While playing around with it I stumbled upon this issue.
When matching on strings containing characters that UTF-8 converts into more then one byte, the end offset is wrong.
See for instance this example:
import hyperscan
matches = []
def match_event_handler(dbid, start, end, flags, context) -> bool | None:
matches.append(end)
expressions = ("test.+",)
db = hyperscan.Database()
db.compile(
expressions=[e.encode("utf-8") for e in expressions],
)
text = "test®"
db.scan(text.encode("utf-8"), match_event_handler=match_event_handler)
print(matches)
# [5, 6]
The highest end offset is 6 but len("test®") is 5`.

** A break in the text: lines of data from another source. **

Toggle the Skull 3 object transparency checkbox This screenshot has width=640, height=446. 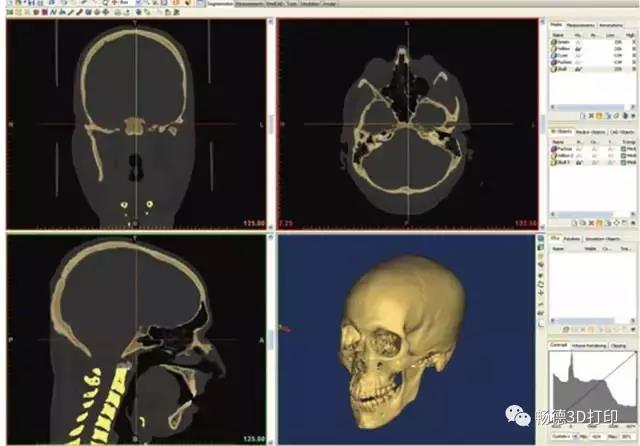pyautogui.click(x=622, y=162)

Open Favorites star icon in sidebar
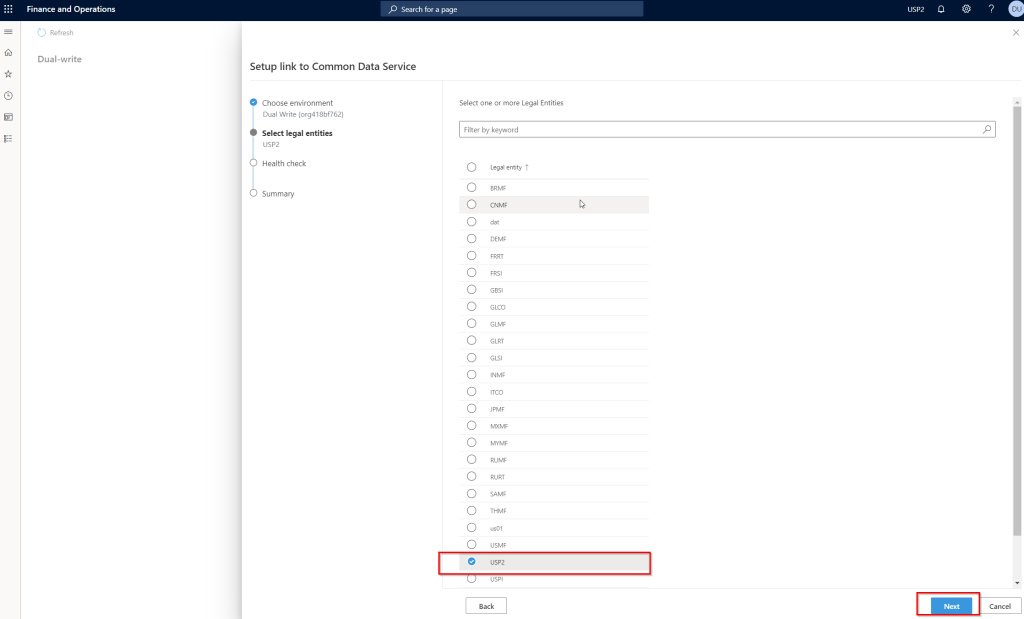click(9, 74)
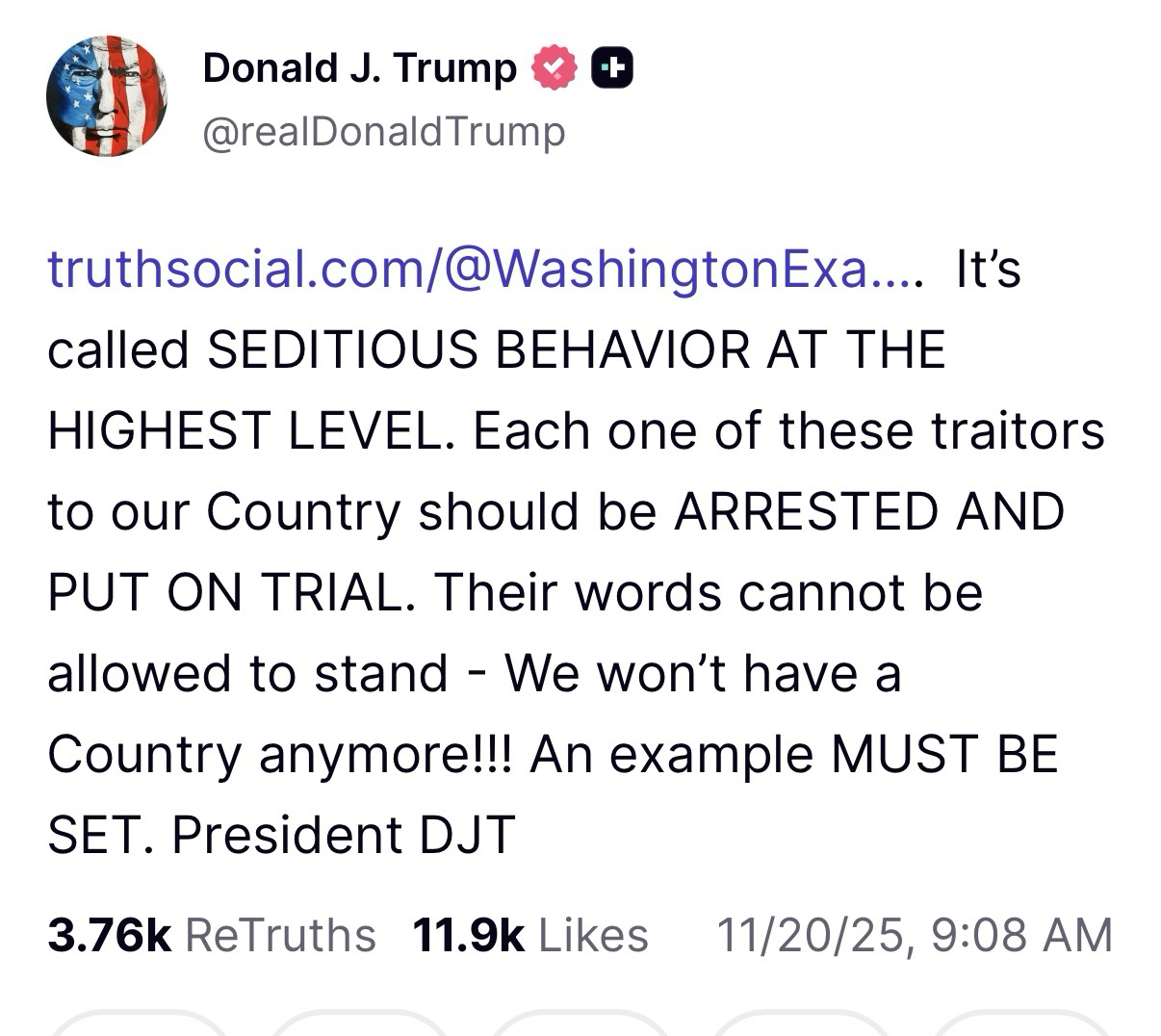Click the post body text area

point(578,549)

Is there any workaround to this? Am I misunderstanding something?
Thank you!
Because len(text.encode()) is 6
text.encode() == b'test\xc2\xae'
Thank you for the reply! I understand that that's the reason, but is there any workaround?
Or is this a limitation of hyperscan? In the sense that you cannot get exact offsets with UTF-8.
Thank you for the reply! I understand that that's the reason, but is there any workaround?
Or is this a limitation of hyperscan? In the sense that you cannot get exact offsets with UTF-8.
try add flag HS_FLAG_UTF8
expressions = ("test.+",)
db = hyperscan.Database()
db.compile(
expressions=[e.encode("utf-8") for e in expressions], flags=[hyperscan.HS_FLAG_UTF8],
)
I'm facing the same issue. Adding the UTF-8 flag does not solve the issue, and the matches returned by db.scan() come with wrong indexes after encountering an unicode char.
For instance, if we have my_string="österreich" is encoded with bytes(my_string, 'utf-8') or my_string.encode('utf-8'), it results in b'\xc3\x96sterreich', which has 1 char more than the original text. The hyperscan match position index will by shifted by one char to the right due to this.
The problem gets worse if it is a kanji (Chinese characters), katakana or hiragana (Japanese characters) which yields 3 chars each when encoded, making the match indexes be misplaced by 2 for every character it encounters.
Looks like a bug that should be addressed by the internal processing of the HS_FLAG_UTF8 flag.